An Israeli startup is looking to bring fecal testing to your own personal throne — a “smart toilet bowl,” as the Times of Israel puts it, that monitors your poop and your health.
The clip-on device uses AI-powered computer vision and multi-spectral sensors to analyze your, um, leavings. Using their algorithm, the device measures the chemical composition of the stool as well as its… physical characteristics.
The current clinical focus of their fecal testing is looking for blood hidden inside the stool, which can be an early sign of colorectal cancer. Additionally, they can assay for dehydration and urinary tract infections, as well as constipation and diarrhea (although why one would need a device to know if either of those were happening eludes me).
“We can see molecular composition and substances in urine and stool in a sensitive way that the human eye has no perception for by using spectroscopic signatures of molecules,” OutSense CEO Yfat Scialom told VentureBeat.
All the data is uploaded into OutSense’s cloud for analysis, the Times of Israel reports, to be delivered to you or your healthcare provider. If something is amiss — say, the presence of blood — a notification gets sent out.
OutSense is looking to begin with remote monitoring of elderly populations. Their fecal testing device has gone through a clinical trial at Israel’s Meir Medical Center in Kfar Saba, which found the device capable of measuring blood in stool with 90% accuracy.

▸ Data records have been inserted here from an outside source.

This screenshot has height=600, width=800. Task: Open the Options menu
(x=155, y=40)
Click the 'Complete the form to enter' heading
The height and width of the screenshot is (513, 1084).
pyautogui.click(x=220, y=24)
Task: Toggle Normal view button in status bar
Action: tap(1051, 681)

The company plans on doing larger pilot studies at hospitals in Israel and with an as-yet-unnamed Japanese business that specializes in remote monitoring tech for the elderly. They’ll be using their fecal testing device to scan for dehydration and UTIs, per the Times.
To dial in their device, OutSense also needed to build its own poop catalogue, working with labs and hospitals to acquire the data needed to train its AI.
“To the best of our knowledge, such data does not exist elsewhere,” Scialom told VentureBeat.
Fecal testing can be a filthy rich source of data. Dutch researchers have used sewage to help track coronavirus infections at a municipal level, while a pilot program to scan finishing barns for pig viruses could be the type of tool to help us avoid another pandemic.
One can almost smell the possibilities.